Un jour, on m’avait déposée dans le jardin surplombant la mer. Songeais-je aux plaisanciers lointains, ou plus probablement à rien ? Vincent était apparu dans mon champ de vision face au soleil, costume, cravate et chaussures luisantes, mâchoire carrée, coupe courte grisonnante : « On y va. Adelina t’attend pour t’emmener à Cecina ». Le ton sévère mâtiné d’un accent italien, encore. Cela m’avait fait sourire. Il avait paru écœuré en retour, dégoûté par sa propre sœur. Il avait regardé derrière moi, impatient d’en finir.

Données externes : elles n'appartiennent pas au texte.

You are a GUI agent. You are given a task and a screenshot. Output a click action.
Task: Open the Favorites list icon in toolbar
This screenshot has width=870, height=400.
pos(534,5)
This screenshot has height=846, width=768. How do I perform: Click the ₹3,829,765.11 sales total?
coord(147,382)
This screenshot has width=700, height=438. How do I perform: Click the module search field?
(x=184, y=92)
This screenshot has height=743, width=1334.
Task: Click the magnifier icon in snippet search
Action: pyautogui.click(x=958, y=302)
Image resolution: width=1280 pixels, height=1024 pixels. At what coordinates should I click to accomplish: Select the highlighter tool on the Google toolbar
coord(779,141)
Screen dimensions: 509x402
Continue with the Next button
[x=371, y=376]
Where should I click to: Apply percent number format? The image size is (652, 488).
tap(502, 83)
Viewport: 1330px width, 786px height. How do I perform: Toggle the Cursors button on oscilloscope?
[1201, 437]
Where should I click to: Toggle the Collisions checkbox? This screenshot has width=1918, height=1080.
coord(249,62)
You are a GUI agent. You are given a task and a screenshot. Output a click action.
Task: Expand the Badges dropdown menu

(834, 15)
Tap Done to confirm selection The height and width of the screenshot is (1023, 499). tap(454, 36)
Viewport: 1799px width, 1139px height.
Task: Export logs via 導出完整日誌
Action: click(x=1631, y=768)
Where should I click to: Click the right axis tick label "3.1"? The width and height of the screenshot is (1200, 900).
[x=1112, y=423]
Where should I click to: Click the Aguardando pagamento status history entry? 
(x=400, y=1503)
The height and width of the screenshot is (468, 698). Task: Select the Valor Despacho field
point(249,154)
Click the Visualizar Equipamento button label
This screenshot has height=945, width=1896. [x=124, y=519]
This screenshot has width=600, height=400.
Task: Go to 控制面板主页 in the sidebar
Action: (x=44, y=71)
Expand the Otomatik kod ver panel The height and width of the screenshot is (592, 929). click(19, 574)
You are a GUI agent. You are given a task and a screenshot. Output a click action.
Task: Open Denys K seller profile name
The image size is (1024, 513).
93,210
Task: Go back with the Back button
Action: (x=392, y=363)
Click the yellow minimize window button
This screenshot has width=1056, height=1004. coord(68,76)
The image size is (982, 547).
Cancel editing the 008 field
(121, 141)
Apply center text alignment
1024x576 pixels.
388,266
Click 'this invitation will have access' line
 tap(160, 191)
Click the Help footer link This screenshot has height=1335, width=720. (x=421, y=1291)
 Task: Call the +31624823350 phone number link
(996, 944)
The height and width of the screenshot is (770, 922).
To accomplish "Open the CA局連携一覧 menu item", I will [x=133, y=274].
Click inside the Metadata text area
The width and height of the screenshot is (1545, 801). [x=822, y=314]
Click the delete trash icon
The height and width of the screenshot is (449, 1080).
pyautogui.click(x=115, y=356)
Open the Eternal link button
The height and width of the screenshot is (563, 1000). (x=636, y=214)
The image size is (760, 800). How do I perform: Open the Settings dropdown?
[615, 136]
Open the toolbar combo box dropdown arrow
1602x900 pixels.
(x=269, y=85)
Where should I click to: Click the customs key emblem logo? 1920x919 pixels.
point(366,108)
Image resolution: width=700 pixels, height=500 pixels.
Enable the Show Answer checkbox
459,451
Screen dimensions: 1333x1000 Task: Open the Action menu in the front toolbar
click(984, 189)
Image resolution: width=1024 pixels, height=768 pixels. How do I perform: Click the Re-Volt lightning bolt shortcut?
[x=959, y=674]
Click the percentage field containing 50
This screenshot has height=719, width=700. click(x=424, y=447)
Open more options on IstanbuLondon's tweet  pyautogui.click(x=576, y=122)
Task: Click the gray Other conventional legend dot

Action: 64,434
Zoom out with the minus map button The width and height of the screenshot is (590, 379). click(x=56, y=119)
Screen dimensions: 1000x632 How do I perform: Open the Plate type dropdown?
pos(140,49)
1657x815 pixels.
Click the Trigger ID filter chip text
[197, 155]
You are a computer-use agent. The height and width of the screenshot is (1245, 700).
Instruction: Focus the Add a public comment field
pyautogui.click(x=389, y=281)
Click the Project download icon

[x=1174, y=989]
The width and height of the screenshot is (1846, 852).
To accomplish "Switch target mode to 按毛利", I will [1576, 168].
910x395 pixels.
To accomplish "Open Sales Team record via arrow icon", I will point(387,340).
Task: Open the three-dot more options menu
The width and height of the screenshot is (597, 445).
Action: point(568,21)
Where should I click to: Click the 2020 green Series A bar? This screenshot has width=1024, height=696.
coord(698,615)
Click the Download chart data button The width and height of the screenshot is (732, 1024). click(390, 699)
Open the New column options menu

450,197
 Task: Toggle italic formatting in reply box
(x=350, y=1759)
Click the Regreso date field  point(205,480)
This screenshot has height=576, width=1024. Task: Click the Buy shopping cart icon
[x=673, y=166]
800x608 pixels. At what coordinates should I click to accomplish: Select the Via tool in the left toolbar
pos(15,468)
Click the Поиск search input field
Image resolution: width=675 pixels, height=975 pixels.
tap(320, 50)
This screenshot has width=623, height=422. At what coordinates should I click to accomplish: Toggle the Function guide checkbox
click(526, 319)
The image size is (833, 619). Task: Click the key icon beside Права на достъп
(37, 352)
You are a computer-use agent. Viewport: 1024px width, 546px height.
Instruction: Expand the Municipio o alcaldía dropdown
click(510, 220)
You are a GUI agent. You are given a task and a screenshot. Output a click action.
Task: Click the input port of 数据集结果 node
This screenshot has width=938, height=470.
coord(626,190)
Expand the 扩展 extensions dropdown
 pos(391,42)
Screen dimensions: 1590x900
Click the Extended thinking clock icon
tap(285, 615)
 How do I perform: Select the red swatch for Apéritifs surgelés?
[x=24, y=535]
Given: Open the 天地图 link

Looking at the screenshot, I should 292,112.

Je l’avais suivi docilement, le cœur serré d’angoisse, les tempes battantes, alors que j’aurais voulu rentrer dans le bâtiment, retrouver le réconfort des couloirs et le regard rassurant des soignants. Il m’avait poussé dans une voiture inconnue à la conductrice vaguement familière. Mon cerveau avait mouliné en vain pour remettre les éléments à leur place. Vincent avait dit : « Merci Adelina. Il faut que je parte maintenant. Je t’appelle pour savoir comment ça se passe. » Il avait fermé la portière sur moi. Je l’avais regardé s’éloigner, dépourvue de volonté et sans espoir qu’il fasse volte-face.

Je relis les premières phrases que j’ai notées au fil de mes souvenirs. Je mentionne beaucoup trop Vincent. Je conjecture que la prochaine question d’Elizabeth, profitant de l’ouverture que je lui offre, portera sur lui. Par ailleurs, la licenciée ès lettres, que je suis apparemment encore, s’insurge des maladresses qu’elle a enchaînées comme des perles. Aucune importance… La psy veut du « qui me passe par la tête », pas une œuvre littéraire. Je suis bien trop occupée à censurer mes pensées les plus noires pour me soucier du style. Est-ce que j’ai le droit d’arracher des pages ? Il faudra que je précise cette règle avec elle. Au demeurant, les spirales me permettraient de le faire sans qu’elle le remarque. Je raisonne comme si j’étais engagée dans un jeu d’échecs : anticiper les coups de l’adversaire, cacher mes intentions... Voilà longtemps que ma tête n’avait plus été capable d’aligner autant de pensées à la suite. C’est grisant.